While tell-show-do has presented the most popular BMT, similar to previous findings3,9, distraction was also a highly preferred technique. This disagrees with older studies 10 which questioned the effectiveness of the technique. However, children nowadays are more attuned to mobile multimedia and therefore are more sensitive to visual distraction techniques. The current findings agree with previous authors in terms of general acceptability of voice command 14and the widespread disapproval of general anaesthesia in the Asian culture.15 The ‘hand-over-mouth’ technique along with other forms of physical restraint have been labelled controversial and the current Asian findings are similar to results of previous studies conducted in Europe.2,10 In addition to physical restraint, most Asian parents disapproved the readily available conscious sedation as well as general anaesthesia, as was seen in European parents as well.2
Finally, the method of child upbringing greatly affects the type of BMT effective on the child.16 Authors found that authoritative parenting allows for more cooperative children in the dental practice requiring no BMTs in most cases.17 Other studies indicated that authoritarian and permissive parents likely encourage their children to respond to positive behaviour.18 Overprotective parenting, however, leads to the child being less tolerant of sufferings and in most cases require some form of BMT during dental care.19,20 Whether the same findings hold for Asian ethnicities should be a subject of future research. Further studies can be done to evaluate the correlation of different demographic variables in Asian culture, which may affect the child’s behaviour and required BMT in dental practice.
Conclusion
Tell-show-do, distraction and modelling parental presence/absence and reinforcements have been shown to produce similarly acceptable results amongst Asian parents with statistically insignificant differences in the amount of approval given for the techniques. Physical restraint, oral sedation and general anaesthesia were the least approved in the current study.

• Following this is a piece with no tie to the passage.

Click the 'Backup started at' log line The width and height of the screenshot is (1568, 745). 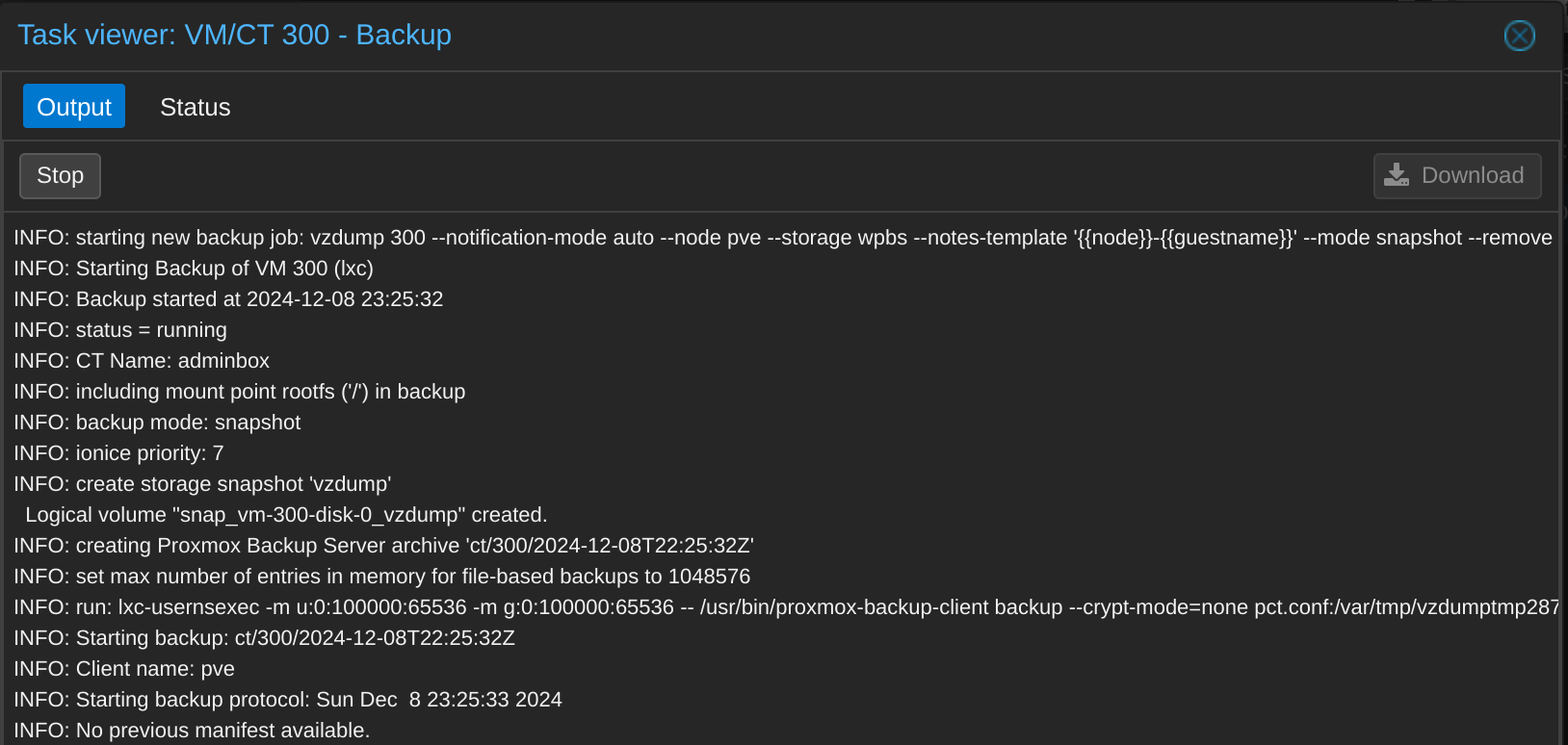[228, 299]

Acknowledgement: Authors acknowledge the immense help received from the scholars whose articles are cited and included in references to this manuscript. The authors are also grateful to authors/editors/publishers of all those articles, journals from where the literature for this article has been reviewed and discussed.
Conflicts of Interest: The authors declare no conflict of interest.
Funding: This research received no external funding.